= Ballyoughter =

House in County Roscommon, Ireland

Ballyoughter is an 18th-century house and park situated about 1.5 km south of Elphin, County Roscommon, Ireland.

The earliest historical reference to Ballyoughter is in the Annals of Connaught which records that in 1542 Ulick Burke of Clanrickarde ‘took’ the residence of O Flannigan at Ballyoughter while on a military expedition in ‘Lower Connaught’.

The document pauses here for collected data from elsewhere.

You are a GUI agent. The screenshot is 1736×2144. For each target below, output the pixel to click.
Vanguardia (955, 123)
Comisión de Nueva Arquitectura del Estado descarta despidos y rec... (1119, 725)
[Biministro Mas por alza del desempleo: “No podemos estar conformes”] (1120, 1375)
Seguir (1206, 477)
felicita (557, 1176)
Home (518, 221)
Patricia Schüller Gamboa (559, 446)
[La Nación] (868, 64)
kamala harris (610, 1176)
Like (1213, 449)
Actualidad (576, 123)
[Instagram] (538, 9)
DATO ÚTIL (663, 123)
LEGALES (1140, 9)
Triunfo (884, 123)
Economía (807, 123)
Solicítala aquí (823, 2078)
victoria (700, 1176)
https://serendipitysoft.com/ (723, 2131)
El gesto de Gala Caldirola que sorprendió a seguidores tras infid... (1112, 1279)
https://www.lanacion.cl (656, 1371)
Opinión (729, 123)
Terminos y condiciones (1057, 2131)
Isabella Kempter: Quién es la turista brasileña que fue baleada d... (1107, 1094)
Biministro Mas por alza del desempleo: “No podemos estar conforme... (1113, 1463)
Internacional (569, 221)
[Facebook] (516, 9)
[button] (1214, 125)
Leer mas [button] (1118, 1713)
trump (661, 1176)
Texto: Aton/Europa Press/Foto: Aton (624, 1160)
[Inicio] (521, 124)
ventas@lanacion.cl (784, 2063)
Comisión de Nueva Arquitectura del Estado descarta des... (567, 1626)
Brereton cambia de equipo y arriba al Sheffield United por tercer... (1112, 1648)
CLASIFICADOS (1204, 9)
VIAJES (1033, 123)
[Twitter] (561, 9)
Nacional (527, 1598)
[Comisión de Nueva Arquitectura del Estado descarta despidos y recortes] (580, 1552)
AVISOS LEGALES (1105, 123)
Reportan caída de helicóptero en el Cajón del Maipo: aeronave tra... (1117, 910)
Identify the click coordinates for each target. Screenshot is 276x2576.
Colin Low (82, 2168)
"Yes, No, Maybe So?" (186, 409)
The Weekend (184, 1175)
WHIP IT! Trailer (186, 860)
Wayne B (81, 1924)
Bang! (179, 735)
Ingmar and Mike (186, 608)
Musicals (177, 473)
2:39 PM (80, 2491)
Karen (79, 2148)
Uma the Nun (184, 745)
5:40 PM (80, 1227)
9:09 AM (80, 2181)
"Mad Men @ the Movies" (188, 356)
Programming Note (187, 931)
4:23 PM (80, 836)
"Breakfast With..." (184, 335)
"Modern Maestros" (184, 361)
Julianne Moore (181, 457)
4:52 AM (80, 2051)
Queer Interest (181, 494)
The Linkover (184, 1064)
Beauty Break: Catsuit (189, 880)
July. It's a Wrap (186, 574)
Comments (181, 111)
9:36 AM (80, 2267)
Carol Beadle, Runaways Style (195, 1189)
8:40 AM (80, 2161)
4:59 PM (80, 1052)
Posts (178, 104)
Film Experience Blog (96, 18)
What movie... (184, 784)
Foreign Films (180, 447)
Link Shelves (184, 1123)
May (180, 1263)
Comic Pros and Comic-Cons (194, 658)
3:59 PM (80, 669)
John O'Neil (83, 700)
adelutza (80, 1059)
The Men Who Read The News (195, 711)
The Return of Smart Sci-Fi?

The Goldsmith family acquired land at Ballyoughter in the 17th century. According to Prior, Robert Goldsmith the grandfather of the poet, playwright and novelist Oliver Goldsmith was the first of the family to settle at Ballyoughter. Charles Goldsmith the poet's father was born at Ballyoughter in 1690. Oliver Goldsmith lived at Ballyoughter with his uncle John Goldsmith for two years in the 1730s while he attended Elphin Diocesan School. It is believed that it was at Ballyoughter that he heard the blind harpist and composer Turlough O'Carolan often referred to as the last of the Irish bards.

The Goldsmiths continued in possession of Ballyoughter until 1883 when another John Goldsmith sold the property.

Also in the parish of Elphin is Smith Hill where Oliver Goldsmith's mother Anne Jones was born.